The second study was an experiment designed to isolate the effect of gender on pitch persuasiveness. The researchers used 521 participants to watch two entrepreneurial pitch videos online. In each case, one of the pitches had won funding in real life. Participants in the experiment, roughly half of whom were women, were tasked with guessing the actual winner, with the incentive of a monetary reward for a correct guess.

The pitches included still images and a voiceover narration by the entrepreneur. This format enabled the researchers to assign a gender to the entrepreneur—dubbing in a male voice for some videos and a female voice for others, while the content of the narrations remained identical.

All else being equal, 68.33 percent of participants favored ventures pitched by male voices, while only 31.67 percent chose female-voiced pitches. Importantly, the gender effect held steady regardless of the "investor's" gender.

"We saw the same discriminatory effects between male and female participants," Brooks says.

In the third study, 194 participants each watched only one pitch video. As in the previous study, the researchers manipulated the gender of the voiceover each time. Additionally, they accompanied each video with a photo, which varied according to a scientific scale of physical attractiveness. "We manipulated attractiveness using four faces: one high-attractiveness and one low-attractiveness female face, and one high-attractiveness and one low-attractiveness male face," Brooks explains. "We used photos that had been used in previous research and validated as highly attractive or unattractive, and we also ran our own pilot study to ensure that the faces uniquely manipulated attractiveness."
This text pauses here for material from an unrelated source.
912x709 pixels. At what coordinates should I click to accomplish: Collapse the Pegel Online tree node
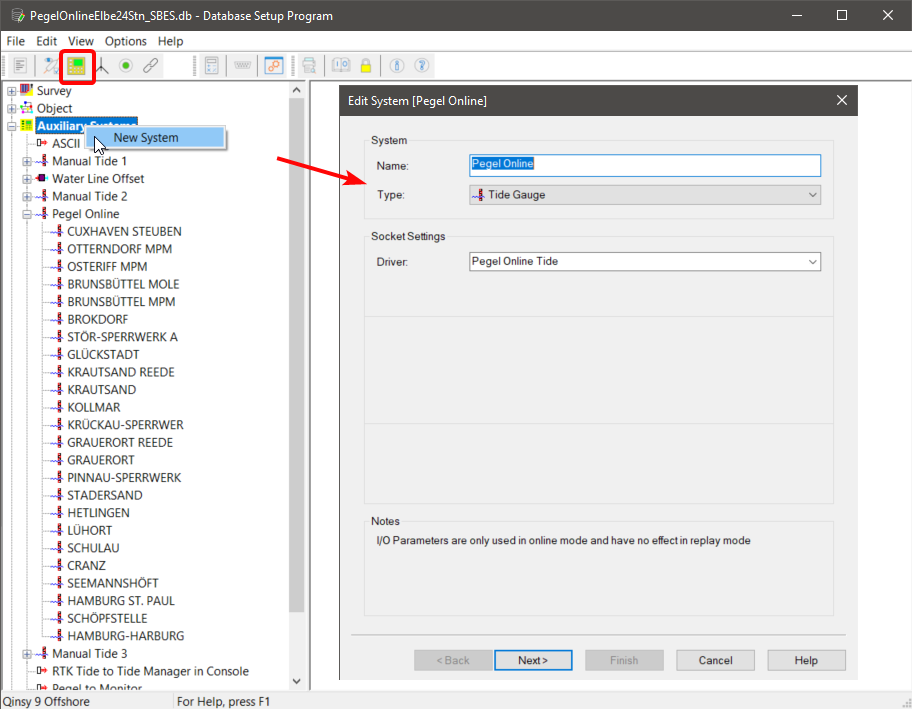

Each participant rated the investment potential of the venture on a scale of one to seven. As with the previous studies, participants awarded higher ratings to pitches with male voices—deeming the male pitches more "persuasive," "fact-based," and "logical" than otherwise identical female pitches. Additionally, the participants preferred pitches from the "high-attractiveness" male entrepreneurs over those from "low-attractiveness" men. But looks had no significant effect on whether female-voiced entrepreneurs fared well.

Next Steps And Lessons Learned

In the secondary stages of their exploration, the researchers plan to dive deeper into gender dynamics. Among the questions they are pursuing: What happens when the female entrepreneur is perceived as stereotypically masculine vs. feminine? Is a female entrepreneur more likely to be funded if her business targets female customers? Will a successful track record increase a woman's chances of securing capital?

Brooks is hardly shocked by the results of the studies thus far. "I was surprised to find the effects consistently across both field and lab settings," she says. "But, in general, I find our results to be more sad than surprising."

Still, she's hopeful that the research provides a wake-up call to the venture capital industry.

"Awareness is a critical first step," Brooks says. "Though gender in entrepreneurship has become a hot topic (Sheryl Sandberg's wonderful Lean In and Ban Bossy campaigns, for example), we haven't seen much concrete data on the topic until now. We hope this research leads investors and entrepreneurs to become more supportive of male and female entrepreneurs alike."